=== INSTRUÇÃO DADA ===
Responda, por favor, a estas perguntas sobre o excerto fornecido acerca do debate sobre o TTIP:
1. Que deputado se pronunciou logo a abrir o debate?
2. Segundo a deputada Lara Martinho, como fica Portugal entre os países abrangidos pelo acordo?
3. Quem é o ministro dos Negócios Estrangeiros referido?

=== EXCERTO FORNECIDO ===
--

Na mesma linha se pronunciara logo a abrir o debate o deputado ecologista José Luís Ferreira ao considerar que tratados de comércio livre como o TTIP ou o Acordo Económico Global (CETA) representam «uma ameaça ao desenvolvimento soberano de Portugal, uma ameaça aos serviços públicos e aos nossos valores ambientais».

Daí ter apelado à não ratificação daqueles tratados, tendo presente os «efeitos muito pesados» que os mesmos poderão ter na vida dos povos europeus.

Do lado das bancadas à direita o discurso foi em sentido oposto, com o PSD, por exemplo, pela voz do deputado António Ventura, a ver neste acordo «enormes possibilidades», dizendo que o mesmo tem uma «importância vital para o futuro da União Europeia», e que «todos os sinais são positivos».

Avaliação positiva ao TTIP, embora de forma mais cautelosa, fez também a bancada do PS, com a deputada Lara Martinho, depois de rejeitar que o «acordo» esteja a ser negociado sob secretismo e sem escrutínio, a defender que «Portugal é dos países mais beneficiados» e a considerar que o mesmo traduz a «possibilidade de regulação da própria globalização», ideia corroborada pelo ministro dos Negócios Estrangeiros, Augusto Santos Silva, para quem este «diálogo entre os dois grandes blocos» corresponde a um «esforço de regulação da economia mundial», permitindo «fugir à dicotomia da economia proteccionista e desregulada».

Facada nas PME 

Em suma, vantagens que nem o PEV nem o PCP vêem. Pelo contrário, o que se descortina no TTIP, à semelhança do CETA, nas palavras de Carla Cruz, é o objectivo de ir mais longe na liberalização do comércio e serviços, tentando eliminar quaisquer barreiras ao domínio das grandes multinacionais sobre as economias dos estados soberanos».

--

=== LINHAS DE DADOS ===
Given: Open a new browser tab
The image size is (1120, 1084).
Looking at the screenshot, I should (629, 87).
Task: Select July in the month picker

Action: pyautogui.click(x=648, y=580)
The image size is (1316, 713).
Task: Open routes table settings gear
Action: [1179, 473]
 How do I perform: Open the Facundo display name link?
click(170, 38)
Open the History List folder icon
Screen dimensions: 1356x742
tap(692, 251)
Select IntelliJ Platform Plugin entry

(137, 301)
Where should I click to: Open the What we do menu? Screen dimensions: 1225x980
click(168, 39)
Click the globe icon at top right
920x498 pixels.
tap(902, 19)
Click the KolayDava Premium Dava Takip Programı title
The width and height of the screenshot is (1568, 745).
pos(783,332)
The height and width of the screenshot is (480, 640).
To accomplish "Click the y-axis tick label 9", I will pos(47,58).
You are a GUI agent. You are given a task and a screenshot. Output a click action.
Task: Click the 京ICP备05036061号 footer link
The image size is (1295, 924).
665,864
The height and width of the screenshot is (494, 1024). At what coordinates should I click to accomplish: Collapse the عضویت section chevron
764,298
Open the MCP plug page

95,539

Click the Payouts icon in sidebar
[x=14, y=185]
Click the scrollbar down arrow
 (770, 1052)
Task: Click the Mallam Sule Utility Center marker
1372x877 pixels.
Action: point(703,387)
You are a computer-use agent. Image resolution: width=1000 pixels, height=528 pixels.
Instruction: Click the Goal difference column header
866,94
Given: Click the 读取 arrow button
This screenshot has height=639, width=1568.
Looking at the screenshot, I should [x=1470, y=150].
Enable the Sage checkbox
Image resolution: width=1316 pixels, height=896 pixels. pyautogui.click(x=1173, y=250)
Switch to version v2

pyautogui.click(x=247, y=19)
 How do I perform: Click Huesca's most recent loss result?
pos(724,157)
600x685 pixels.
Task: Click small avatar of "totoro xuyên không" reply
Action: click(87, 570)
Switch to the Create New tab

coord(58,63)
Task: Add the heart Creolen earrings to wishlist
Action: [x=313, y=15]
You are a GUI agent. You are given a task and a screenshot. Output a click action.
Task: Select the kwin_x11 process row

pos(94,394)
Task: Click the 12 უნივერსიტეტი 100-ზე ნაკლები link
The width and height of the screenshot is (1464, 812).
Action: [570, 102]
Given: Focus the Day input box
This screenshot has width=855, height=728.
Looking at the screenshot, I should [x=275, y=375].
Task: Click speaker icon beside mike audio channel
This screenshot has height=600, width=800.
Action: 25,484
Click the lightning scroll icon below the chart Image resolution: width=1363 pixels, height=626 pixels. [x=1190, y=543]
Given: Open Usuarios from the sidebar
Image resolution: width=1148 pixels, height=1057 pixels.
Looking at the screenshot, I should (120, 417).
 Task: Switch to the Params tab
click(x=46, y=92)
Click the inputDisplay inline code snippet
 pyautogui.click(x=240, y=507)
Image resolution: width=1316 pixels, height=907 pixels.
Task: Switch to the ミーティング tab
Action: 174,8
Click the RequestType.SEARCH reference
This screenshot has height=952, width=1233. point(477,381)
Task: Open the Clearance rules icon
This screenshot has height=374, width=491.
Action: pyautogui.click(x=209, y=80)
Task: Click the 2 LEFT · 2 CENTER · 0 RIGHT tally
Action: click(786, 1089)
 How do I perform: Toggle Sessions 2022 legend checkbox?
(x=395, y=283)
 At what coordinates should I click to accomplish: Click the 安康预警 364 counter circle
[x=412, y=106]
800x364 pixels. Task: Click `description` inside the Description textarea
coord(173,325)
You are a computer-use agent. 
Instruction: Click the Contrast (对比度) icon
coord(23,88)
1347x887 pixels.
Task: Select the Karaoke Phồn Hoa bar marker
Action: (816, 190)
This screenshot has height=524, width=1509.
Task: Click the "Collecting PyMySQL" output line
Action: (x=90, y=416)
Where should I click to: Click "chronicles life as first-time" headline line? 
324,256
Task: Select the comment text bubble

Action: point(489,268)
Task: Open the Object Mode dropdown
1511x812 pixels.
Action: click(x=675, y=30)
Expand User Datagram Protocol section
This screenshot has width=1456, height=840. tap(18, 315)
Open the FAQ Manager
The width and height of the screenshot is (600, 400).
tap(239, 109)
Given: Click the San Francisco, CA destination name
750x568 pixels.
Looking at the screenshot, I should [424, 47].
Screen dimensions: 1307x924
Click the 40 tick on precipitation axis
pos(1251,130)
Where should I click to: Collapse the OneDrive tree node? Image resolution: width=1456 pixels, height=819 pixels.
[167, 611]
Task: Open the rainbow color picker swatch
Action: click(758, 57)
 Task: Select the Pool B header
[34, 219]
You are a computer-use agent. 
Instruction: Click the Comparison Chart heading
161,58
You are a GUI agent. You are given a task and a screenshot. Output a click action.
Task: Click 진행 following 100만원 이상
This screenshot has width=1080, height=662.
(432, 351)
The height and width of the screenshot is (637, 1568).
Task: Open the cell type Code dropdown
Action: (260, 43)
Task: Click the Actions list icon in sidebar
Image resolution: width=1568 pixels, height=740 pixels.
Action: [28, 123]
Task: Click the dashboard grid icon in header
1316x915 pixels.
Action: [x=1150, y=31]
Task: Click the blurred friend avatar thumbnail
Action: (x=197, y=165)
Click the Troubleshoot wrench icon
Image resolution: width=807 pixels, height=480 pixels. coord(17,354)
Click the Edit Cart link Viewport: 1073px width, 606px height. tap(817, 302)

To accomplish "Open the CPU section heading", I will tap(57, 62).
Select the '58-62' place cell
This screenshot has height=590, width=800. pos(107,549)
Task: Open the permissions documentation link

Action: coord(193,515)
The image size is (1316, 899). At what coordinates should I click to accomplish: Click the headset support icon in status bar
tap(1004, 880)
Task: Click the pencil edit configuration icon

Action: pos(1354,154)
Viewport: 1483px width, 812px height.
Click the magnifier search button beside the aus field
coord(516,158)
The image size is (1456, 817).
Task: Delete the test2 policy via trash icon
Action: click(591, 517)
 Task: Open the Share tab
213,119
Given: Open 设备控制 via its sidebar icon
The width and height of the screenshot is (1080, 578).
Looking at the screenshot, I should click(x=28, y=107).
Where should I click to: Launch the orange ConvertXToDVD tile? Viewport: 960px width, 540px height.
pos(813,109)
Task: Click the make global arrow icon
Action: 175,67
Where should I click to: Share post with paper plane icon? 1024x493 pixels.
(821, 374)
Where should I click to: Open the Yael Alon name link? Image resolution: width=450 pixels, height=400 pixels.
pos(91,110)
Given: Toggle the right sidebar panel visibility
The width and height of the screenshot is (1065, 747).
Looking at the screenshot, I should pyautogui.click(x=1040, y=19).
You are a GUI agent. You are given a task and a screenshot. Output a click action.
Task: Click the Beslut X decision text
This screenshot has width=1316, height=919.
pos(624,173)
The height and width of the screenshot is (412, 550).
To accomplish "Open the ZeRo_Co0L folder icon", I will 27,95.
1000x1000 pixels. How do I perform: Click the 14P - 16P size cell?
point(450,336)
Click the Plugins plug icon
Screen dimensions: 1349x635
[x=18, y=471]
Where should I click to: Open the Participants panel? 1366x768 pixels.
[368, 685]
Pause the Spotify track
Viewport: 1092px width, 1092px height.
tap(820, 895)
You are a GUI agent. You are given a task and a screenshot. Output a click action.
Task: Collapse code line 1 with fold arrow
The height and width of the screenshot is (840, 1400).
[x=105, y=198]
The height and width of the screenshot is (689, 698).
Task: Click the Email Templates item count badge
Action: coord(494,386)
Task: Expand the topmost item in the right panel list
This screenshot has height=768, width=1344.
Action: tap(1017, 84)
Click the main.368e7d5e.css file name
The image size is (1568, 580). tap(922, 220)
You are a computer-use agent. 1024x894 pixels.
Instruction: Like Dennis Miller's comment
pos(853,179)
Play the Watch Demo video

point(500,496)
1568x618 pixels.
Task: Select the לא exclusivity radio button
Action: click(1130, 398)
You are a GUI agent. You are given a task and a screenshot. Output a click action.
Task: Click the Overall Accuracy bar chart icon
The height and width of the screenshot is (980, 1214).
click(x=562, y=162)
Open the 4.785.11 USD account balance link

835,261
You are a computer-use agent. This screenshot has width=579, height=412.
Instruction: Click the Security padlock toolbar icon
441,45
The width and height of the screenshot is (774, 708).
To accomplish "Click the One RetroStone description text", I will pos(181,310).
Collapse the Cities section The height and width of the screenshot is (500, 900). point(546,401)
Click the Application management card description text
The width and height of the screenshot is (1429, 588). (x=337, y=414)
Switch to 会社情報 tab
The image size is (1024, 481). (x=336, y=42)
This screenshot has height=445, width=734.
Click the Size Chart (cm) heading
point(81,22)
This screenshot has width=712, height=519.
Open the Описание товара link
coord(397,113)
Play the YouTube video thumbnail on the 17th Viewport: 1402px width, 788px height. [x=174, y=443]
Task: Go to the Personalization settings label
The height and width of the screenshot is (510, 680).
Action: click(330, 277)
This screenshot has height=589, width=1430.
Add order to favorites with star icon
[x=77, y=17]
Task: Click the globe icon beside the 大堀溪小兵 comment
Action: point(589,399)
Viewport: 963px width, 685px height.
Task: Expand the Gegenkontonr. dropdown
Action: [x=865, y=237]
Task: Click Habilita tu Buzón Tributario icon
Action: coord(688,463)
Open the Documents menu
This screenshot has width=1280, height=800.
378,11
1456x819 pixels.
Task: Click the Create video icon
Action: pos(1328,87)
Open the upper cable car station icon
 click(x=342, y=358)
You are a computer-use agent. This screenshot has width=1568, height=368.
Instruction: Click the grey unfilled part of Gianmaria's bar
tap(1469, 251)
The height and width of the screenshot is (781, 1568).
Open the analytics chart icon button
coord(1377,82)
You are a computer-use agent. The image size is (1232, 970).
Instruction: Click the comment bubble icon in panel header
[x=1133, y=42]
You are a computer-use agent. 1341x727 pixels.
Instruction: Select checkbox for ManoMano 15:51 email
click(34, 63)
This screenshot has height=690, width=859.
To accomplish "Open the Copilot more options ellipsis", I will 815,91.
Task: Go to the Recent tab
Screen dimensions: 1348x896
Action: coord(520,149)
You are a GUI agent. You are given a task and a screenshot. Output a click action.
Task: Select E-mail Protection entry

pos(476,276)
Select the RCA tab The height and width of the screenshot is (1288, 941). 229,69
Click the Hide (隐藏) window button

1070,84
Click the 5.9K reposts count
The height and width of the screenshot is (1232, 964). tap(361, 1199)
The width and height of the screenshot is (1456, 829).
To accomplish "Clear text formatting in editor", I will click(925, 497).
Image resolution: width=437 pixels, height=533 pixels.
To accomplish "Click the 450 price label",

--

=== RESULTADO FINAL ===
1. O deputado ecologista José Luís Ferreira.
2. Segundo ela, «Portugal é dos países mais beneficiados».
3. Augusto Santos Silva.